Key elements of the proposal the White House will send to Congress:
--Bigger credit lines with the Treasury: As a "liquidity backstop," the Treasury would temporarily increase the lines of credit Fannie Mae and Freddie Mac have with the agency. The companies currently can borrow up to $2.25 billion each from the Treasury, although they’ve never tapped those lines. The current lines long have been minuscule compared with the growth of the companies' assets (now $843 billion for Fannie, $803 billion for Freddie).
The Treasury didn't spell out the size of the new credit lines.
--Possible stock purchases by the Treasury: To ensure that the companies have "access to sufficient capital to continue to serve their mission," the Treasury would get temporary authority to buy stock in either of the companies "if needed."
"Use of either the line of credit or the equity investment would carry terms and conditions necessary to protect the taxpayer," Paulson said.
The idea of an equity infusion may be the most contentious issue in the Treasury's plan because it will be seen as a bailout of the companies' current shareholders, which include some of the nation's biggest investment firms. But any equity stakes the Treasury would take almost certainly would result in severe dilution to current investors, if not wiping out their stakes entirely.
Some experts, including former Federal Reserve Bank of St. Louis President William Poole, have said that nationalizing the companies -- turning them back into government agencies -- is the only practical solution to the challenges they face from surging losses on defaulted home loans.

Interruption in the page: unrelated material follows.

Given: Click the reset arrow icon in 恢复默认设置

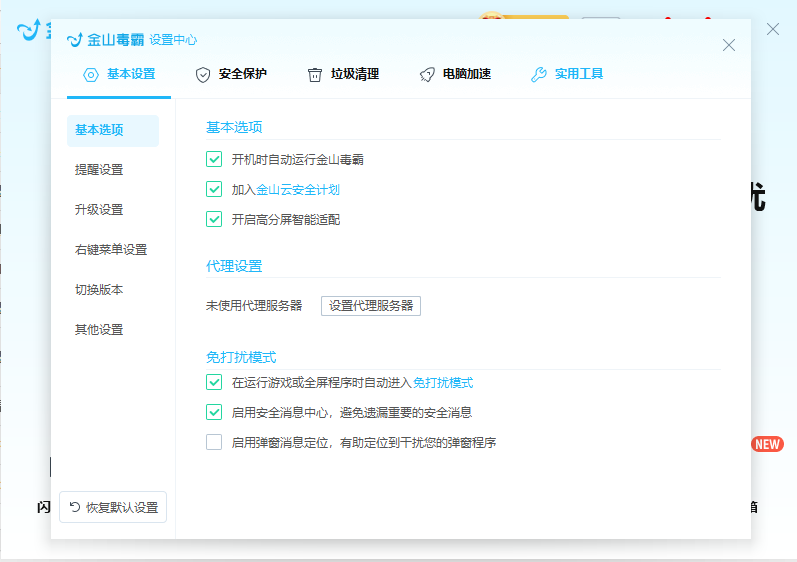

--New oversight by the Federal Reserve: To protect the financial system from "systemic risk" going forward, the Federal Reserve would be given a "consultative role" in setting capital requirements and other "prudential standards" for Fannie Mae and Freddie Mac. This looks like an admission of a lack of faith in the companies' current regulator, the Office of Federal Housing Enterprise Oversight.
In its separate announcement today, the Fed said it granted its New York branch the authority to lend to Fannie Mae and Freddie Mac "should such lending prove necessary." The Fed normally lends to commercial banks, and, since March, has opened its borrowing window to brokerages as well, in an attempt to ease the credit crisis stemming from the bursting of the housing bubble.
Daniel Mudd, chief executive of Fannie Mae in Washington, said in a statement that the company "appreciates today’s announcements and the expressions of support."
Freddie Mac's CEO, Richard Syron, said the McLean, Va.-based company was "heartened" by the Treasury and Federal Reserve announcements.
Whether Wall Street is comforted will be evident in the action in the companies' stocks Monday and the reaction of the credit markets to Freddie Mac's plan to issue $3 billion in short-term debt, part of its routine financing program.